The MSNBC host then asked the former congressman and onetime Democratic wunderkind, “Is Joe Biden a return to the past?”
“He is,” said O’Rourke. “And that cannot be who we are going forward. We’ve got to be bigger, we’ve got to be bolder. We have to set a much higher mark and be relentless in pursuing that.”
He added that whoever wins the 2020 Democratic nomination must be about more than just “defeating” the current White House resident.
“I’m not exactly sure what [Biden] believes or what he should apologize for. I only know that this country should be able to do far better,” O’Rourke said.
“You’ve got to ask yourself where Joe Biden is on the issues that are most important to you,” he continued, not letting up even a little bit. “Did he support the war in Iraq that forever destabilized the Middle East? Did he really believe that women of lower incomes should be able to make their own decisions about their own body, to be able to afford healthcare in order to do that? He supported the Hyde Amendment; he now opposes the Hyde Amendment.”
That is — that is all true, actually. None of what O’Rourke said is inaccurate or even unfair.
Biden did flip and then flop, and then flip again, on his support for an amendment barring federal funds for abortions. And all because progressives yelled at him. Biden supported the Hyde Amendment and similar provisions, including one he even named after himself, for more than 40 years. All that changed last week when Biden claimed that conservative opposition to abortion convinced him that, uh, the federal government should fund abortion. Good luck figuring that one out.

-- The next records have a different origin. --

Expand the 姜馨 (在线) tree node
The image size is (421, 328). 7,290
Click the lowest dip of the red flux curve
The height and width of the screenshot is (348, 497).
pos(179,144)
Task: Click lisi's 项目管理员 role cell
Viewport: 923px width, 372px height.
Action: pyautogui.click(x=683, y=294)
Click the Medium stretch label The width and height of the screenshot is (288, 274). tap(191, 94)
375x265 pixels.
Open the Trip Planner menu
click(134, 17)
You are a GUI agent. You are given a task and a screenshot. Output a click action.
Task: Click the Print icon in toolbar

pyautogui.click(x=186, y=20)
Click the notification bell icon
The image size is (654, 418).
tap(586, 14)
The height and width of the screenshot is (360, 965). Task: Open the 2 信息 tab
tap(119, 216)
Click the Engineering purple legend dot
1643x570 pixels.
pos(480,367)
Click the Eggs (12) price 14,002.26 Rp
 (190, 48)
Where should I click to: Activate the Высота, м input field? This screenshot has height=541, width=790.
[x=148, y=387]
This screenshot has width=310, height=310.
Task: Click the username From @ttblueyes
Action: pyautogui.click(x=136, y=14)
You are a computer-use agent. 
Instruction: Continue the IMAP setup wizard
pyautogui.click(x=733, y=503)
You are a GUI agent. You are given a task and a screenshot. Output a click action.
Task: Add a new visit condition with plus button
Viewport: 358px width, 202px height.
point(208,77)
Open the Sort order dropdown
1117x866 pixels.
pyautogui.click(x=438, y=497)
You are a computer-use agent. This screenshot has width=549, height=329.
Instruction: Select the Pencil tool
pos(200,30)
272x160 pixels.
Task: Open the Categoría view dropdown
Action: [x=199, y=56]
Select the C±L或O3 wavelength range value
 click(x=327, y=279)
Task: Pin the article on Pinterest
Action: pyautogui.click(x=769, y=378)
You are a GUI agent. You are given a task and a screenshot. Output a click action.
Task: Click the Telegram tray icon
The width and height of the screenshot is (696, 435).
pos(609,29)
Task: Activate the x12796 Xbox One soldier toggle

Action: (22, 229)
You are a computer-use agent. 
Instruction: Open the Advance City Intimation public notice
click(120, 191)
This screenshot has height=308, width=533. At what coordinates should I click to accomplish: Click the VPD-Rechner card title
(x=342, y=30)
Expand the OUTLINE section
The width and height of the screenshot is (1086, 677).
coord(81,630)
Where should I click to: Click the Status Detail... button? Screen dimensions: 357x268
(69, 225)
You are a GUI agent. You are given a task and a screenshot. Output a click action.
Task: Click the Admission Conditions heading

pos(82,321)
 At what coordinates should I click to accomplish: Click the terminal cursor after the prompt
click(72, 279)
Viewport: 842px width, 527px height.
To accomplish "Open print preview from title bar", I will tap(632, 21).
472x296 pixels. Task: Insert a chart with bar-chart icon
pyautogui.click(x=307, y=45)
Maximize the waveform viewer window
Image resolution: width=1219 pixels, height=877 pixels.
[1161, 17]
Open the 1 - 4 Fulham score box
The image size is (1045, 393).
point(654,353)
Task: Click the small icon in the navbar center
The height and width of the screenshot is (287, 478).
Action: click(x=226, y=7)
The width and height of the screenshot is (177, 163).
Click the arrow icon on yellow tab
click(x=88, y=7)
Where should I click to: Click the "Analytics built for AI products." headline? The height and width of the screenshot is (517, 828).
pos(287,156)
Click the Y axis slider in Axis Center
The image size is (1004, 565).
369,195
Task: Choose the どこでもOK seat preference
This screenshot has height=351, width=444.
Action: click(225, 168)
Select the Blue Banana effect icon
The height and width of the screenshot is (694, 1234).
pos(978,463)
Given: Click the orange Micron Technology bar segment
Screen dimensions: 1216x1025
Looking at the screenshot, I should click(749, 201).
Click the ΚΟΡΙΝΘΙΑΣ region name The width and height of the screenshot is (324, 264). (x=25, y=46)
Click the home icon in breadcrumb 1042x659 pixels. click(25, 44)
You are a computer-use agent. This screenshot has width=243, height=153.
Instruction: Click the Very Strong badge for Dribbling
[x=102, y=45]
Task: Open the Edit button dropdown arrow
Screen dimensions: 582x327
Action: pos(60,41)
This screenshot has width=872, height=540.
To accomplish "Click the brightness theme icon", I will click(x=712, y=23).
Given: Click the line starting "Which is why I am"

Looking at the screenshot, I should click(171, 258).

I am just a little surprised to hear this accurate criticism come from the same 2020 candidate who signed a pledge not to attack fellow Democrats in the primary.
But I suppose the attack makes sense, considering O’Rourke’s campaign has been off to a disappointing start. He is polling in sixth place behind Biden; Sens. Bernie Sanders, I-Vt.; Sen. Elizabeth Warren, D-Mass.; South Bend, Ind., Mayor Pete Buttigieg; and Sen. Kamala Harris D-Calif., according to the RealClearPolitics polling average. In other words, it is probably not where the “I’m just born to be in it” candidate was hoping to find himself at this point in the Democratic primary.
Then again, there is always time for O’Rourke to catch up to his opponents. Perhaps a few more attacks like the one he launched against Biden will do the trick.